[Data records]
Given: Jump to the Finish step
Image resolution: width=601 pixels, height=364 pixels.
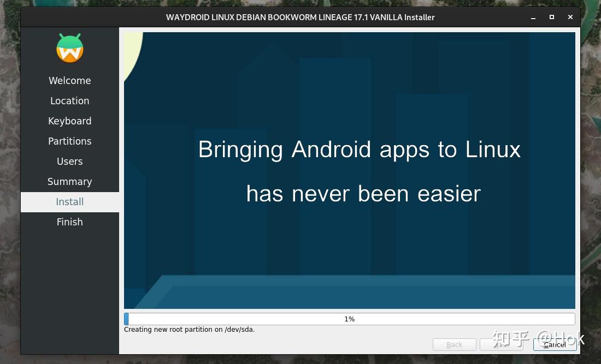Looking at the screenshot, I should (69, 222).
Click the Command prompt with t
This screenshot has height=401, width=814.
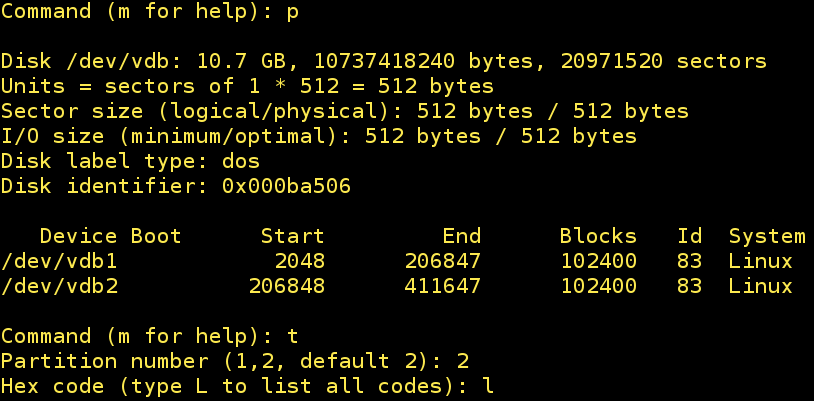coord(150,336)
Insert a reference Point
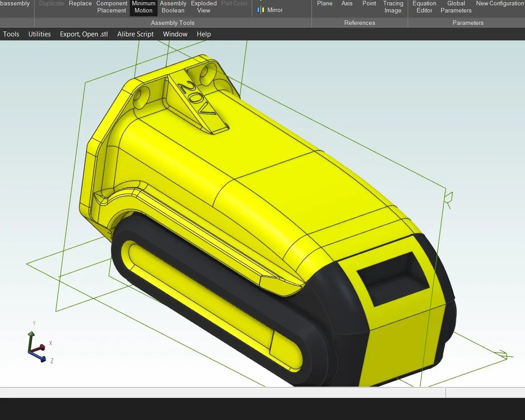Viewport: 525px width, 420px height. pos(369,4)
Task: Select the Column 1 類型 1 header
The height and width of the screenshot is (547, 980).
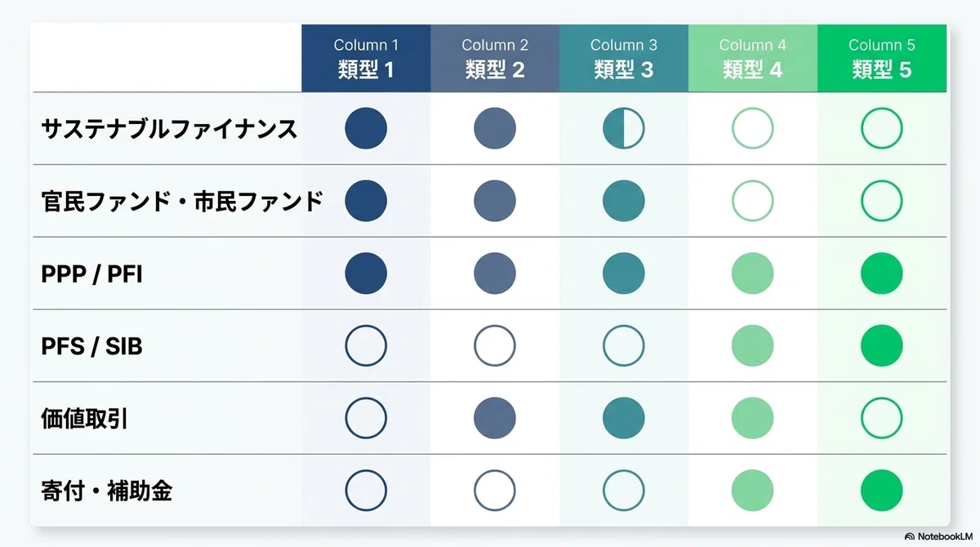Action: coord(366,58)
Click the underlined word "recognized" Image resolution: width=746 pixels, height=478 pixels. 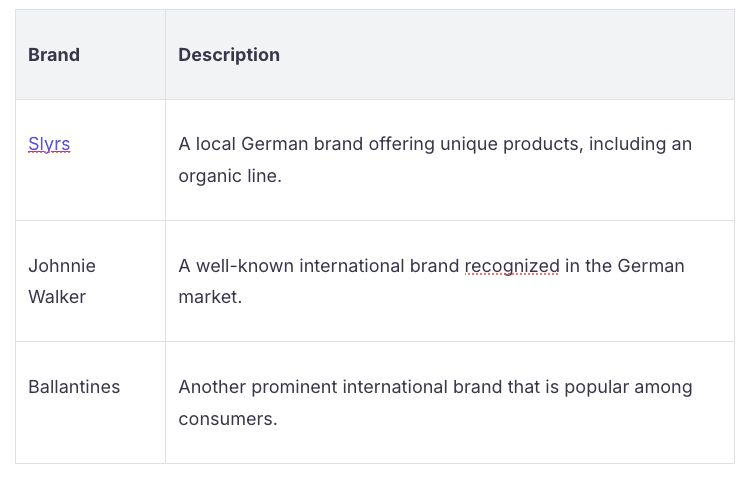(512, 266)
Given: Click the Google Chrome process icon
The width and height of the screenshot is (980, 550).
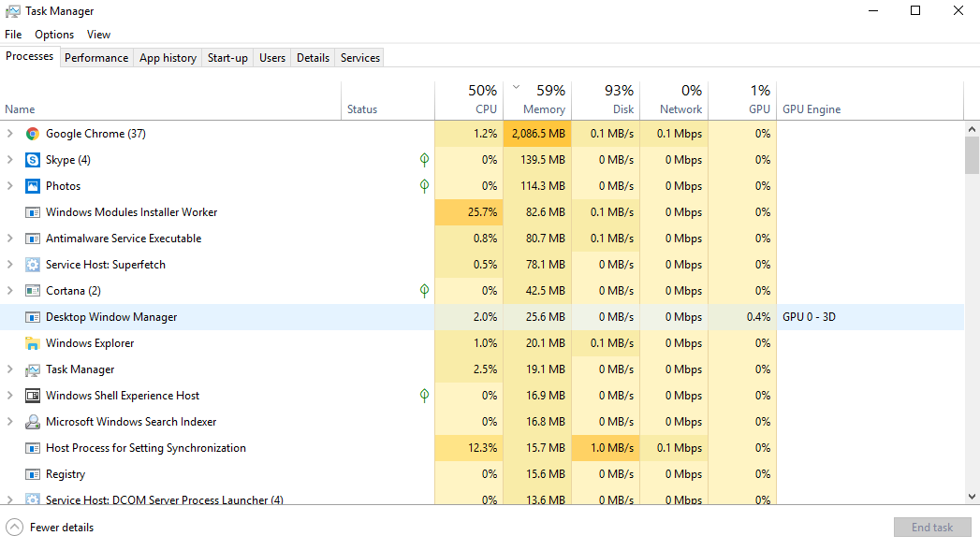Looking at the screenshot, I should tap(33, 134).
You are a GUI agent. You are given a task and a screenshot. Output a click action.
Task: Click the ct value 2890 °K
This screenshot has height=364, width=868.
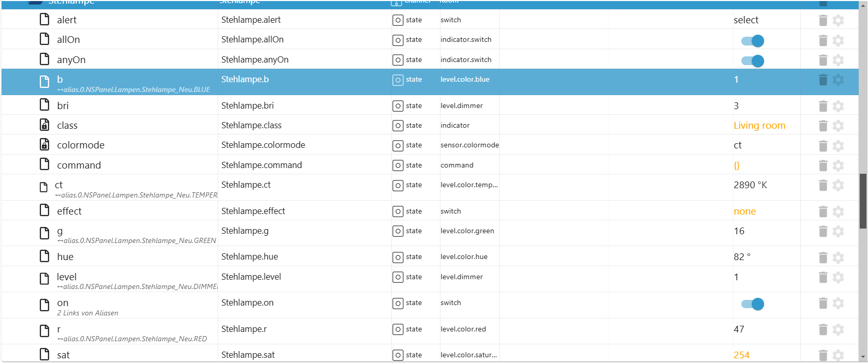click(x=750, y=185)
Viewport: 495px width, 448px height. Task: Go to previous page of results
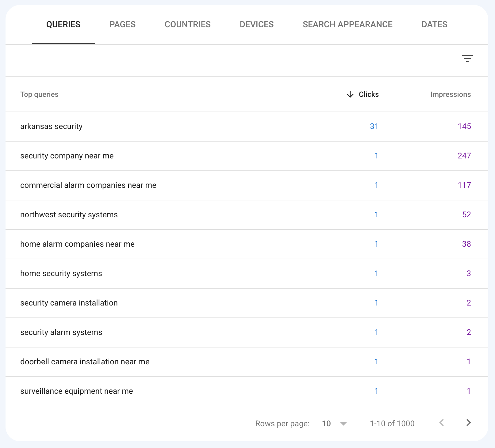click(x=441, y=423)
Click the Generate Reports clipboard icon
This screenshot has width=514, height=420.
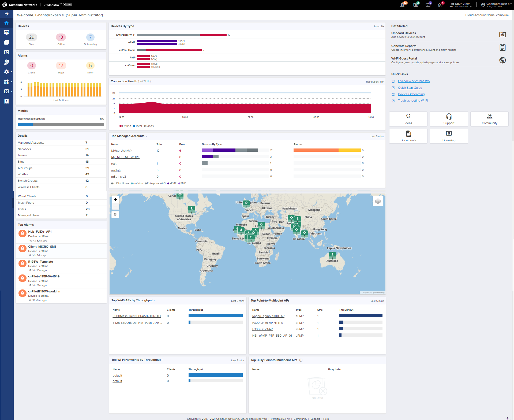pos(502,47)
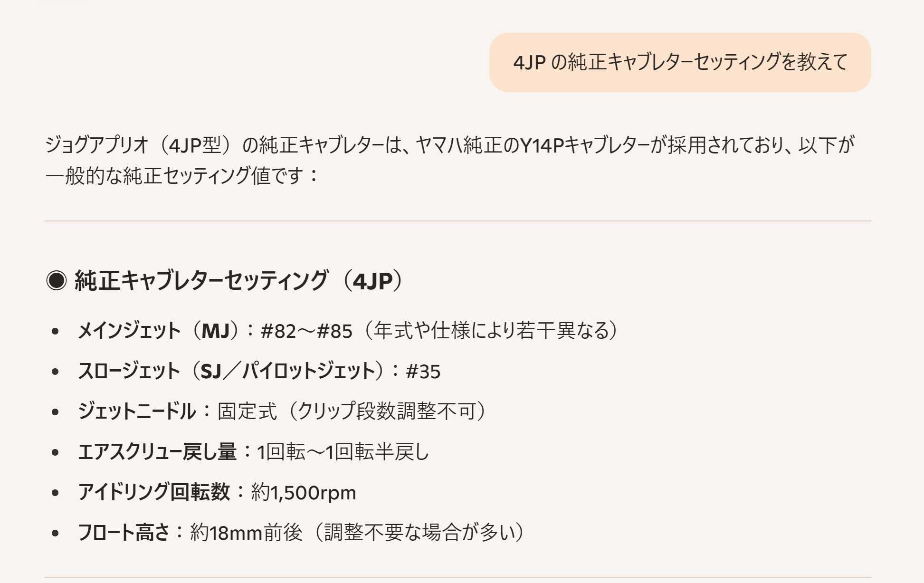This screenshot has width=924, height=583.
Task: Click the 約18mm前後 float height value
Action: (246, 533)
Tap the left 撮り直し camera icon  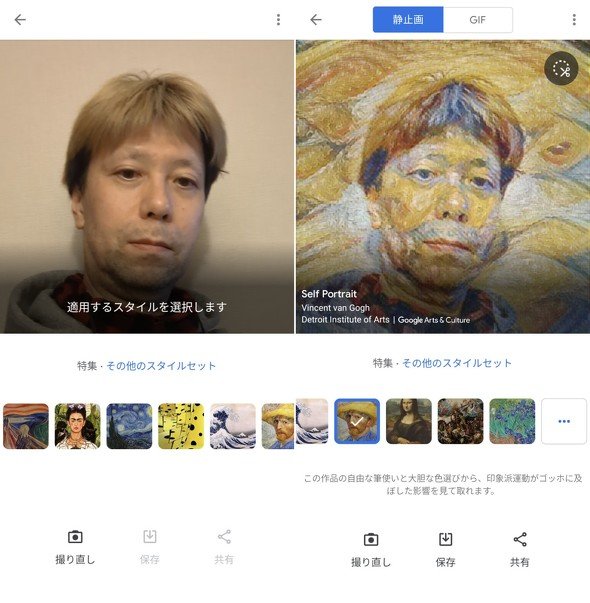pyautogui.click(x=75, y=537)
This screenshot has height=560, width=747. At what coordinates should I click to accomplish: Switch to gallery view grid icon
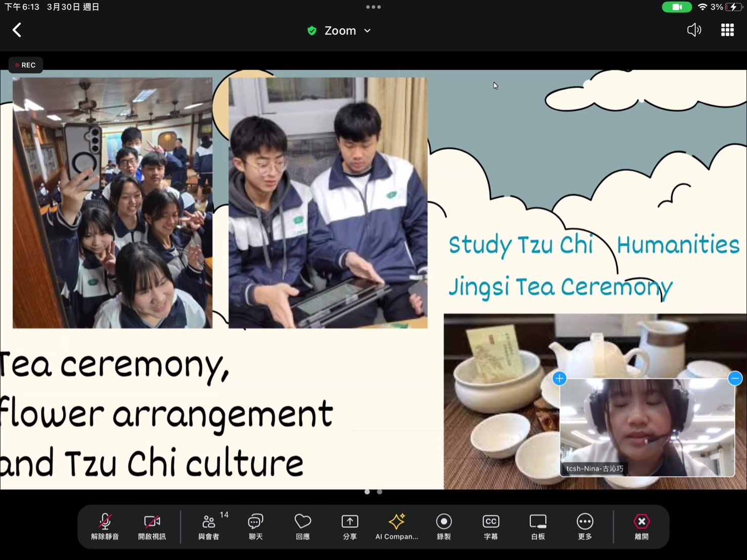[x=727, y=30]
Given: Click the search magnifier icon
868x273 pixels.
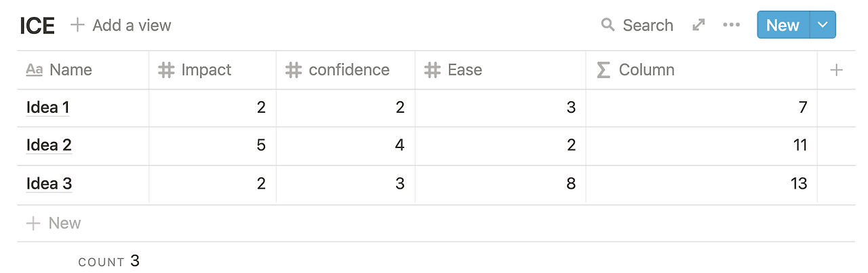Looking at the screenshot, I should pos(607,25).
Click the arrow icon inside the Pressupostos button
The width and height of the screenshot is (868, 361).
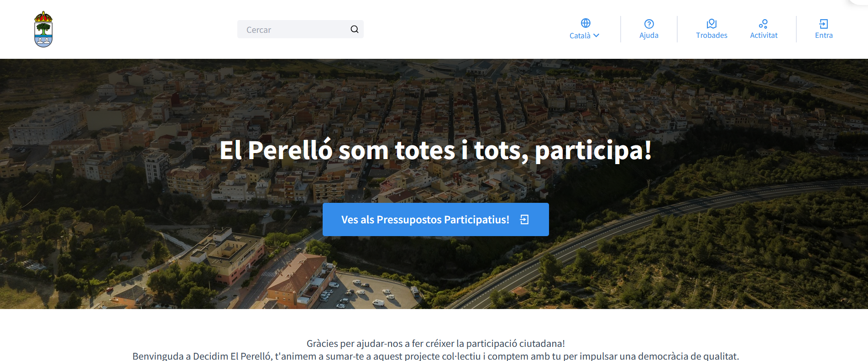(x=524, y=220)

Exercise details
Reproduce precisely the lines of the entries above, from the one containing "The width and height of the screenshot is (868, 361)." through the final one, both ends included, and omit the pictures.

Result of this task
The width and height of the screenshot is (868, 361).
(x=524, y=220)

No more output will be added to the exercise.